Please rewrite every line of the part that opens with the line containing "600000 y-axis label" and closes with the line containing "point(598,394)", leaving the requests in those items unchanged. Scale each coordinate in the answers by 0.7 and round it to a whole number, with halves rounded up.
--- begin ---
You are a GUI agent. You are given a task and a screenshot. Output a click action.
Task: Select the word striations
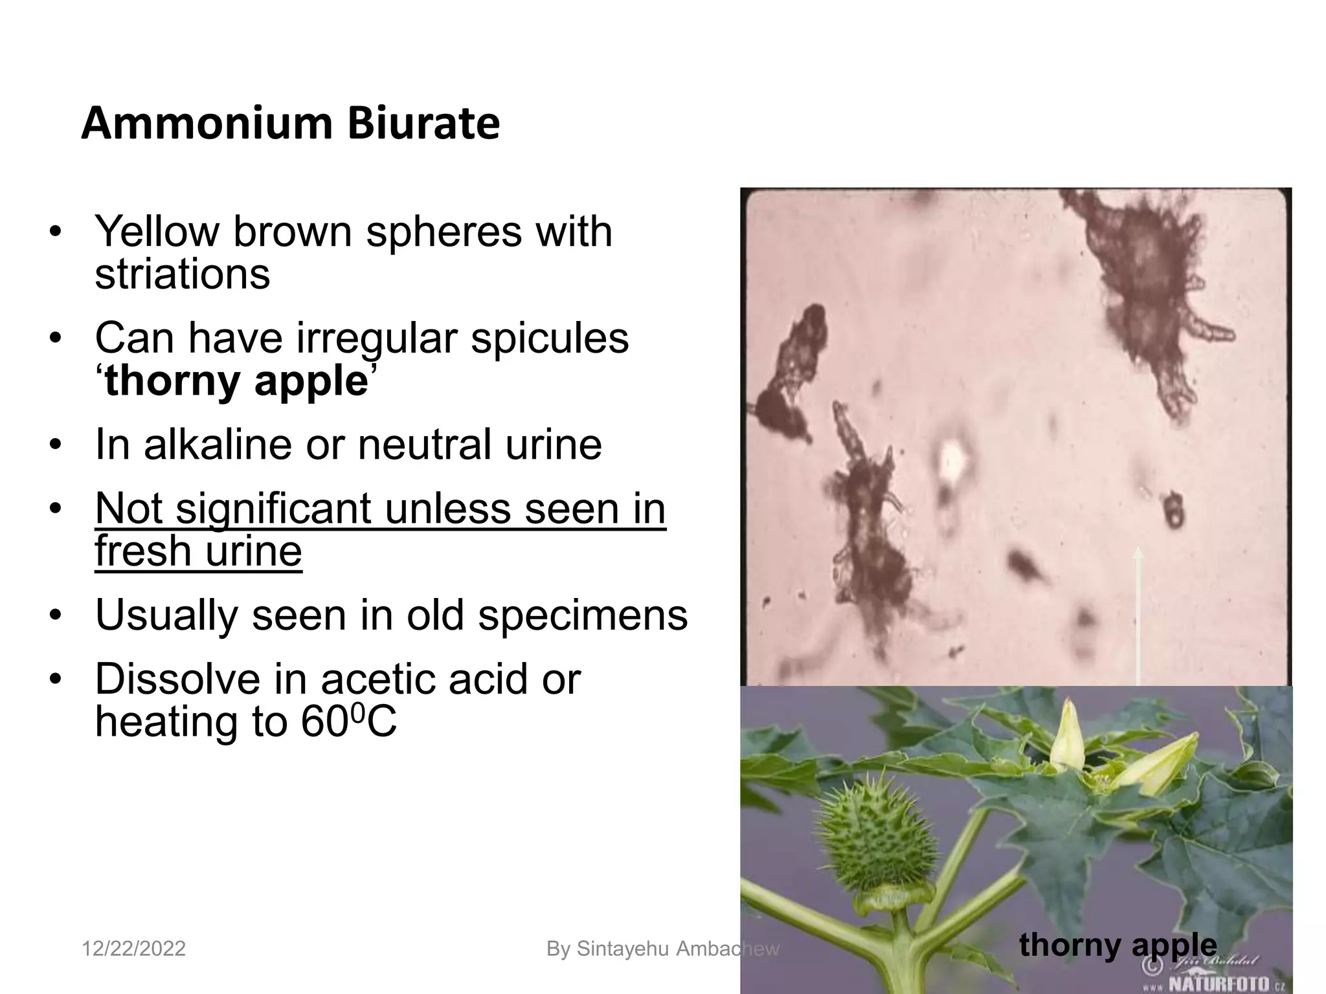(182, 274)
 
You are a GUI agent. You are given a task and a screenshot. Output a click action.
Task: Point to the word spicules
(549, 338)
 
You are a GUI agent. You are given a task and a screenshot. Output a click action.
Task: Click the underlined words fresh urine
(198, 551)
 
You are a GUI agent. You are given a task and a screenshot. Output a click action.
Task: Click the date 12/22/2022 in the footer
(133, 949)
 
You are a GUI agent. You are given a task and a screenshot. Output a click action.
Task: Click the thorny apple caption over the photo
(1118, 945)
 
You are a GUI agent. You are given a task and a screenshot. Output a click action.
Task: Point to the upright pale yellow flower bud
(1066, 738)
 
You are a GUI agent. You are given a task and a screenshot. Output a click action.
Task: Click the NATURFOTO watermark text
(1217, 984)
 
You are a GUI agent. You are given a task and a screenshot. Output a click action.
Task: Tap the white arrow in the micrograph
(1138, 615)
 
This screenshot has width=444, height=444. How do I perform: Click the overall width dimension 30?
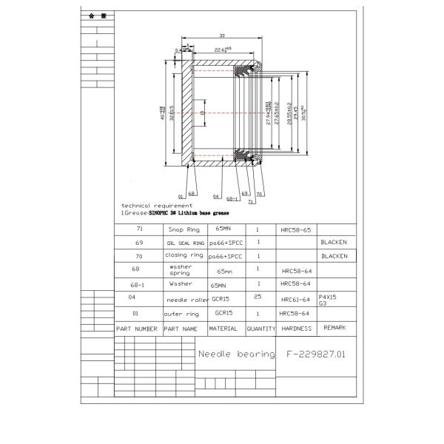pyautogui.click(x=221, y=35)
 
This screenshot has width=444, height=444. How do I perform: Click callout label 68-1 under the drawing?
pyautogui.click(x=232, y=198)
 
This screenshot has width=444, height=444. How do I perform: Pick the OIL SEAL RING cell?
pyautogui.click(x=185, y=243)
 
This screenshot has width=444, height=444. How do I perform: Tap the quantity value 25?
pyautogui.click(x=258, y=296)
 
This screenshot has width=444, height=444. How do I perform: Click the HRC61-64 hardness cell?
pyautogui.click(x=295, y=299)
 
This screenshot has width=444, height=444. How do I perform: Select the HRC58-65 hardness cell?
pyautogui.click(x=295, y=231)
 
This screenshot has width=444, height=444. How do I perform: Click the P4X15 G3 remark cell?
pyautogui.click(x=327, y=298)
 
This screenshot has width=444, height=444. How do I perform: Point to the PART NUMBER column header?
pyautogui.click(x=137, y=328)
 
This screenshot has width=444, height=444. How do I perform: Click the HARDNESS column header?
pyautogui.click(x=296, y=328)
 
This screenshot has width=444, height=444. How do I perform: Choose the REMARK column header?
pyautogui.click(x=334, y=327)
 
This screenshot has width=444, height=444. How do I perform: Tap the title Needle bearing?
pyautogui.click(x=235, y=354)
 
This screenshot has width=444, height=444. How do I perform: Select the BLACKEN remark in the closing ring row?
pyautogui.click(x=334, y=256)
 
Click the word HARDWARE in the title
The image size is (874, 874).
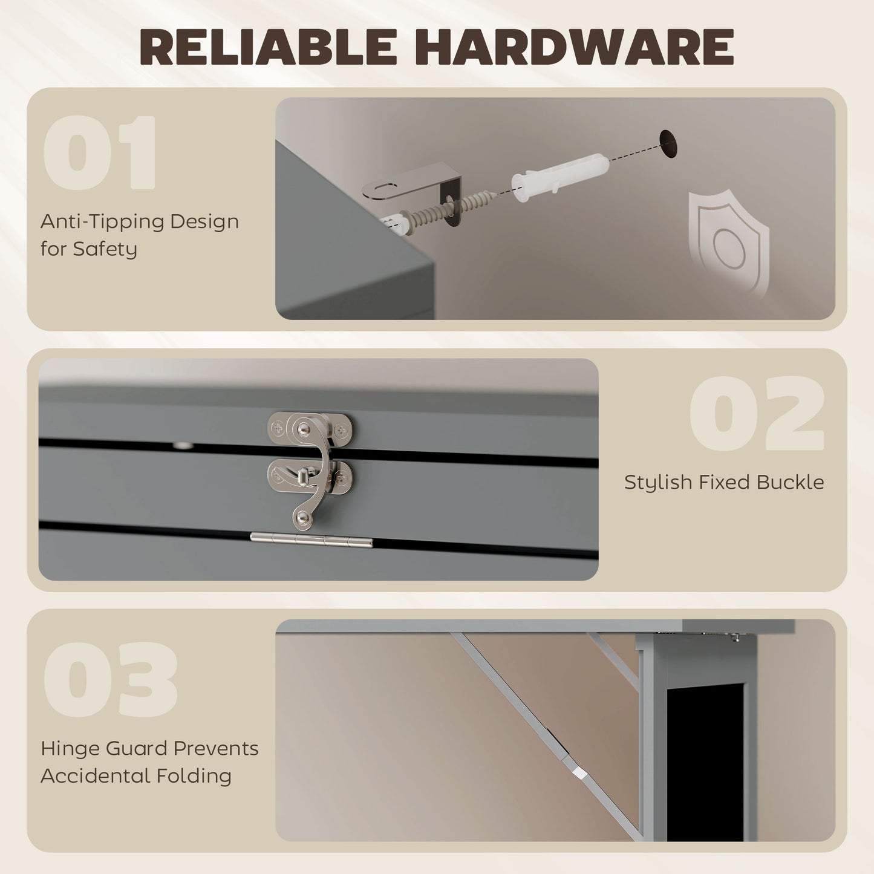click(x=579, y=47)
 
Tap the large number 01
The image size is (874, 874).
click(x=100, y=152)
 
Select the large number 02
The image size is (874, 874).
click(x=757, y=413)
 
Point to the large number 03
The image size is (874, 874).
click(x=110, y=679)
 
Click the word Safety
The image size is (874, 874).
click(x=105, y=249)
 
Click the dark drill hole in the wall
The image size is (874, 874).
click(x=668, y=144)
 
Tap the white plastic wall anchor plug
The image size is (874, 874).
click(x=560, y=176)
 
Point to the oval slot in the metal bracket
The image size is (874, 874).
click(x=385, y=187)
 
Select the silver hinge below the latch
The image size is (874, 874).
click(x=311, y=540)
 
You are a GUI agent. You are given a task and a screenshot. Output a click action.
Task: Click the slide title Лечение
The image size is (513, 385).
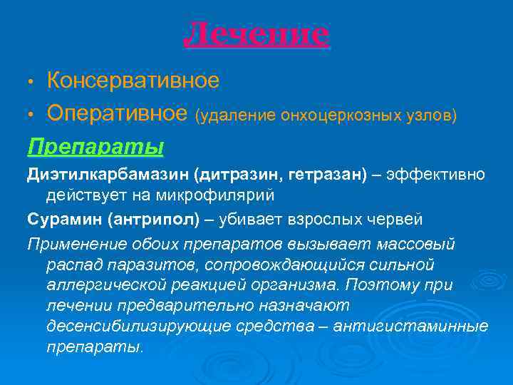[x=256, y=34]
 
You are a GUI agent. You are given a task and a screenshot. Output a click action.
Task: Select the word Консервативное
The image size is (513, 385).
[x=133, y=81]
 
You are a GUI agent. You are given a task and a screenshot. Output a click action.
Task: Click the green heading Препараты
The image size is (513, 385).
[x=95, y=146]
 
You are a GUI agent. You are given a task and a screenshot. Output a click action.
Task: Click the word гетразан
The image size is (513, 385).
[x=328, y=175]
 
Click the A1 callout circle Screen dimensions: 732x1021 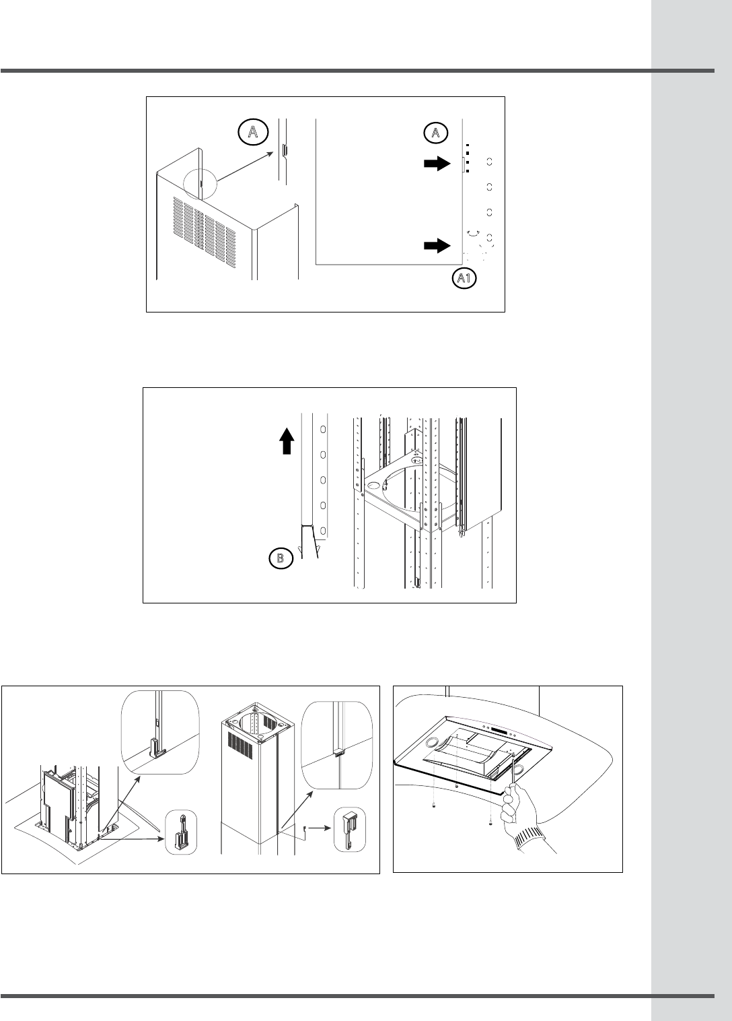click(x=464, y=278)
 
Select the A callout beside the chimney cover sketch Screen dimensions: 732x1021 click(x=253, y=132)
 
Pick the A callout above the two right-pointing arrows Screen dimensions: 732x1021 click(x=436, y=133)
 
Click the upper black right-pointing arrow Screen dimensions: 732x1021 click(x=437, y=163)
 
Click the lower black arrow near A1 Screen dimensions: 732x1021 click(x=437, y=246)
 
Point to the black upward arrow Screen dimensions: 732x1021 click(x=287, y=440)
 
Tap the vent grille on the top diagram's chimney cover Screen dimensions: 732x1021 click(x=205, y=232)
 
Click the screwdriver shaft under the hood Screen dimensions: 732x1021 click(x=512, y=770)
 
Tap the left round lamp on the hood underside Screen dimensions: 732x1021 click(x=432, y=742)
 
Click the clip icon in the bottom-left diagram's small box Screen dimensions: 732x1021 click(x=182, y=832)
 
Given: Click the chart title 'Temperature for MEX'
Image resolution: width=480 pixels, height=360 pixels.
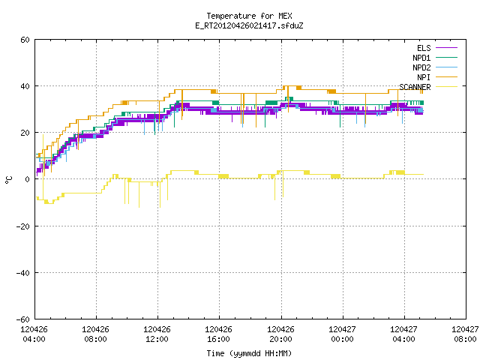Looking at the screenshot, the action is point(249,16).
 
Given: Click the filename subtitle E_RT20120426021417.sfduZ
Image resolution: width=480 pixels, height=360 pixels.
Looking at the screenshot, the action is point(249,26).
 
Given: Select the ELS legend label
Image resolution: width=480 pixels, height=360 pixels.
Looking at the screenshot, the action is point(424,48).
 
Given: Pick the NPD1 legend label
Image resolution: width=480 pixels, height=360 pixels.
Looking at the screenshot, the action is point(422,58).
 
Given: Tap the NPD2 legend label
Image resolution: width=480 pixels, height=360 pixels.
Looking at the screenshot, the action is point(422,68).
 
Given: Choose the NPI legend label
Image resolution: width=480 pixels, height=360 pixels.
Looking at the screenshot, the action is point(424,77).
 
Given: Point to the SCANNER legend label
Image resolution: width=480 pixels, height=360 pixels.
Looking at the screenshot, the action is point(415,87).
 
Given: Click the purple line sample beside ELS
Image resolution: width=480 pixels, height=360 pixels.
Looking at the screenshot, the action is point(447,48).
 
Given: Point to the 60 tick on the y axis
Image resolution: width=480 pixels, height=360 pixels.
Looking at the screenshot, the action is point(26,40).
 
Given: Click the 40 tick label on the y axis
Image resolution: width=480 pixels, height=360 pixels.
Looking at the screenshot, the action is point(26,86).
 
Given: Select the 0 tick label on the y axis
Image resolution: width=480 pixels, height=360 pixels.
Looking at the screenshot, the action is point(28,179).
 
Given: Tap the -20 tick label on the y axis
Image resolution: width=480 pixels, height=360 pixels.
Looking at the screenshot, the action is point(23,226).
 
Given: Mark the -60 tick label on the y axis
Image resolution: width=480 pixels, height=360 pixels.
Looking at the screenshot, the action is point(23,320).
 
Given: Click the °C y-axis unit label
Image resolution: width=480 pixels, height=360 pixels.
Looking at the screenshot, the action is point(8,180).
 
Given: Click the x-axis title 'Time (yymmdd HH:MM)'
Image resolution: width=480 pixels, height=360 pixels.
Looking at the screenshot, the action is point(249,353).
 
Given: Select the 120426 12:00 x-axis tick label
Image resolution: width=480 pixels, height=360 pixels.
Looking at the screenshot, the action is point(157,334).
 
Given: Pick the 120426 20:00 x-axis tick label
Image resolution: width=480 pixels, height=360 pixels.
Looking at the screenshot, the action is point(280,334).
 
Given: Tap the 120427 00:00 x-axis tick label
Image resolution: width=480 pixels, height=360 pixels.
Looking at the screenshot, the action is point(342,334).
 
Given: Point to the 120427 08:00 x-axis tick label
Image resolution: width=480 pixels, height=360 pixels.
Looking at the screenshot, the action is point(465,334).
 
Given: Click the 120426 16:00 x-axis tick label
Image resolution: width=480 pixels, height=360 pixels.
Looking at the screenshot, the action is point(218,334).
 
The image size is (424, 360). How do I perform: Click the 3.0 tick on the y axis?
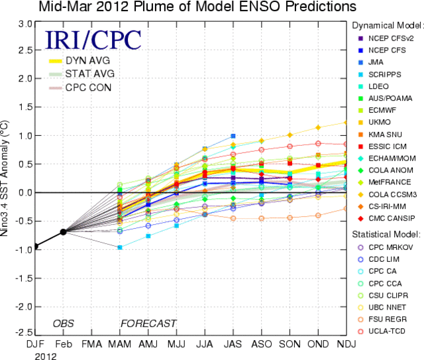tap(25, 23)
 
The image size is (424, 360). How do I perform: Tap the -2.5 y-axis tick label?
tap(24, 331)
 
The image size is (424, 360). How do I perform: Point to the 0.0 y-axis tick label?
tap(25, 193)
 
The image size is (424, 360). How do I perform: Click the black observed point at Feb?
tap(63, 231)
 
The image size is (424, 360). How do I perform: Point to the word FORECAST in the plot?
tap(148, 324)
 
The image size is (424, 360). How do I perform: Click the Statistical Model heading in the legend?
tap(386, 234)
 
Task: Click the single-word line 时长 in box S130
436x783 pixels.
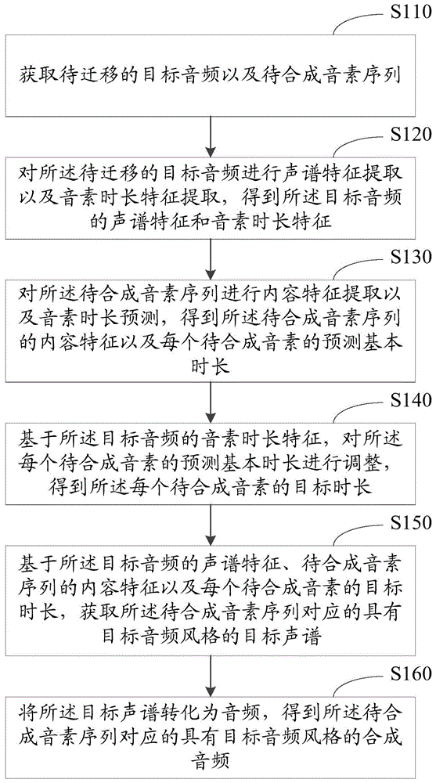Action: coord(212,365)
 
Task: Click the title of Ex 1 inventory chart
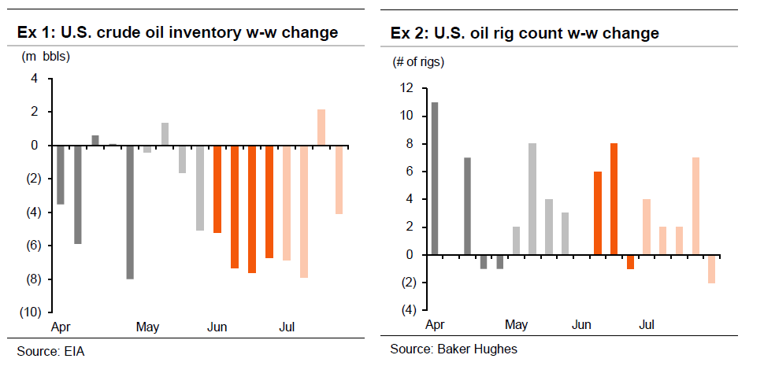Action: [177, 32]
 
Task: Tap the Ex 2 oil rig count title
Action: [525, 33]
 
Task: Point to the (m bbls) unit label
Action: [46, 57]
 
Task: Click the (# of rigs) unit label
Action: [418, 62]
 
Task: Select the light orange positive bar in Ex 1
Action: [321, 128]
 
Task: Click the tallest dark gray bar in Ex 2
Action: [435, 179]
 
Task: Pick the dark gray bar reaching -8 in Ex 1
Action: [130, 212]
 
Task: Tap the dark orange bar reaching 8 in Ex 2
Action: [614, 198]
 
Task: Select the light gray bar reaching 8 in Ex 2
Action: [532, 198]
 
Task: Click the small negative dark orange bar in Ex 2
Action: [630, 261]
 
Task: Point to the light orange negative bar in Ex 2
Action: [712, 269]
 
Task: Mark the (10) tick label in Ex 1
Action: [29, 312]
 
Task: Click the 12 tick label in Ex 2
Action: [406, 88]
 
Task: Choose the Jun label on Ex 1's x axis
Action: [217, 327]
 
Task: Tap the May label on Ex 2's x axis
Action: [516, 324]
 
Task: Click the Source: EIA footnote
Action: [50, 351]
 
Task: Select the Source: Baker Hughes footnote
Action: [454, 349]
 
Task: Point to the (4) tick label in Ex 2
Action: [407, 310]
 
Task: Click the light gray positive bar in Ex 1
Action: [165, 134]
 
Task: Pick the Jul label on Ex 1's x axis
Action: [287, 327]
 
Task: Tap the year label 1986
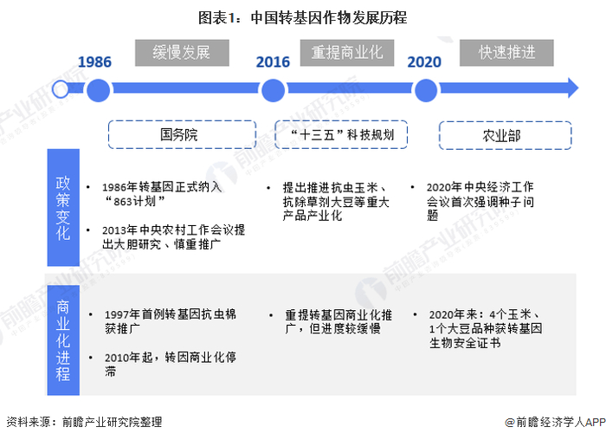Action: point(95,61)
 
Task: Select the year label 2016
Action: point(273,61)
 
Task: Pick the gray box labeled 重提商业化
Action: point(346,52)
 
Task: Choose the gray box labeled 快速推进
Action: point(507,52)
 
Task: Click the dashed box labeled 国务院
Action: point(179,135)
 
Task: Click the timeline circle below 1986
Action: point(98,88)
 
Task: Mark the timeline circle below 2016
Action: point(273,88)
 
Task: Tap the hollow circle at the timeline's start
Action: point(60,88)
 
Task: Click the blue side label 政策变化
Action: point(63,208)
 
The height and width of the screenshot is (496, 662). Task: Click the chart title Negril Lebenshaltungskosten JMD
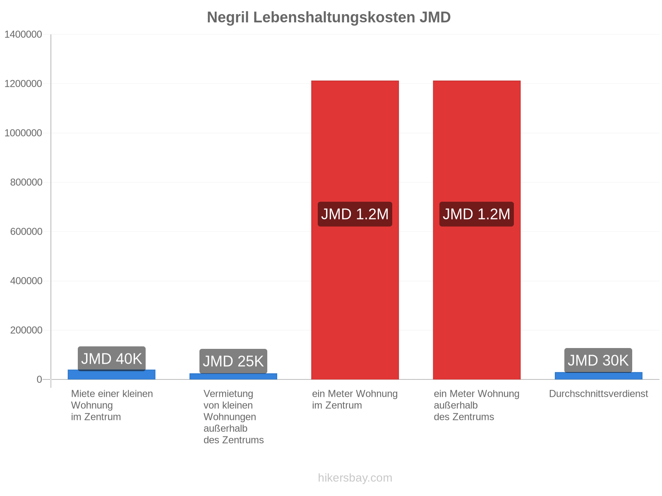point(329,17)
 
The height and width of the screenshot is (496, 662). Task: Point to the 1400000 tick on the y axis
point(23,34)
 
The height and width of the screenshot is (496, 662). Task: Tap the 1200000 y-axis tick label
point(23,84)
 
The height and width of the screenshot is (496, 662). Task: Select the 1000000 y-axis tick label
point(23,133)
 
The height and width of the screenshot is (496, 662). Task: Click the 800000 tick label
point(26,182)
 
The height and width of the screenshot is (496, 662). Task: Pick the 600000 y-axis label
point(26,231)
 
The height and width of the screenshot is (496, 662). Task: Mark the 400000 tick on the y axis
point(26,281)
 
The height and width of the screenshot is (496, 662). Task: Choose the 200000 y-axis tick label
point(26,330)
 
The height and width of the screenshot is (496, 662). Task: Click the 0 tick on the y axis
point(39,379)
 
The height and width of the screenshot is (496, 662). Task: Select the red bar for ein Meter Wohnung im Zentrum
point(355,230)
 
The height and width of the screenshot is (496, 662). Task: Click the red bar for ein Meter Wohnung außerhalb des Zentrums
point(477,230)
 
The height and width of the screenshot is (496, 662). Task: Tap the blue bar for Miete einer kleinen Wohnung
point(112,375)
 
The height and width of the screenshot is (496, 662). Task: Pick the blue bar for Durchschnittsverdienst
point(598,376)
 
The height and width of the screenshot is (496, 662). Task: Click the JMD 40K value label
point(112,359)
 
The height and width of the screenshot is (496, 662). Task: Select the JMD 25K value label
point(233,361)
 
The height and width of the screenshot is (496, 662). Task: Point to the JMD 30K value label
point(598,360)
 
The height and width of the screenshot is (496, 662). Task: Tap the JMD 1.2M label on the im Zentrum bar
point(355,214)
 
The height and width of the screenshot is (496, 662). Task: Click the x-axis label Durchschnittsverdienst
point(598,394)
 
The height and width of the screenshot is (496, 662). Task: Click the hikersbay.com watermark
point(355,478)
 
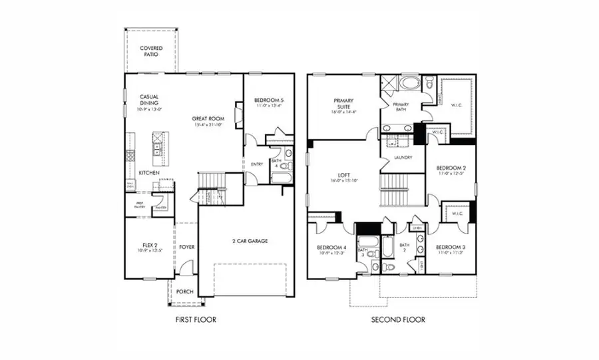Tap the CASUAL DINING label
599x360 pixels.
148,100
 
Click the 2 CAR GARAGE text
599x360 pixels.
250,240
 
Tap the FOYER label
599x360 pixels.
187,247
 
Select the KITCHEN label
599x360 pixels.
148,173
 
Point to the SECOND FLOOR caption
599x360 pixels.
398,320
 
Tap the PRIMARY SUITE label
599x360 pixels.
347,104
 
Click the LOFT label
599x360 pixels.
344,177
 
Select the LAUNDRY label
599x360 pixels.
403,158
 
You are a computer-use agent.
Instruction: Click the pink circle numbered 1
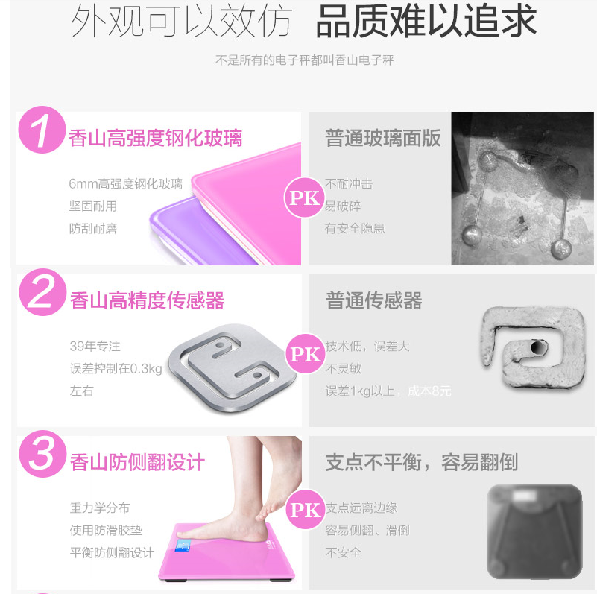[x=42, y=130]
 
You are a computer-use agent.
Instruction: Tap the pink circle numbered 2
[x=42, y=292]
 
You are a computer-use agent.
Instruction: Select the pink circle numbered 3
--- end ---
Solution to the problem:
The height and width of the screenshot is (496, 662). Task: Pick the 600000 y-axis label
point(18,162)
 
The height and width of the screenshot is (496, 662). Task: Mark the 400000 tick on the y axis
point(18,197)
 
The height and width of the screenshot is (496, 662). Task: Choose the 200000 y-axis tick label
point(18,231)
 
The height and width of the screenshot is (496, 662). Task: Click the 0 tick on the y axis
point(27,265)
 
The height and width of the screenshot is (496, 662). Task: Select the red bar for ein Meter Wohnung im Zentrum
point(249,161)
 
The height and width of the screenshot is (496, 662). Task: Click the red bar for ein Meter Wohnung außerhalb des Zentrums
point(334,161)
 
The height and width of the screenshot is (496, 662). Task: Tap the blue bar for Miete einer kleinen Wohnung
point(78,263)
 
The height and width of the screenshot is (496, 662). Task: Pick the blue bar for Durchschnittsverdienst
point(419,263)
 
The height and width of the screenshot is (496, 662). Task: Click the JMD 40K value label
point(78,251)
 
The height and width of the screenshot is (496, 662). Task: Select the JMD 25K value label
point(163,253)
 
The height and width of the screenshot is (496, 662). Task: Point to the JMD 30K value label
point(419,252)
 
The height and width of the screenshot is (496, 662). Task: Tap the JMD 1.2M label on the im Zentrum bar
point(249,150)
 
The height and width of the screenshot is (496, 662). Task: Click the x-axis label Durchschnittsverdienst
point(419,276)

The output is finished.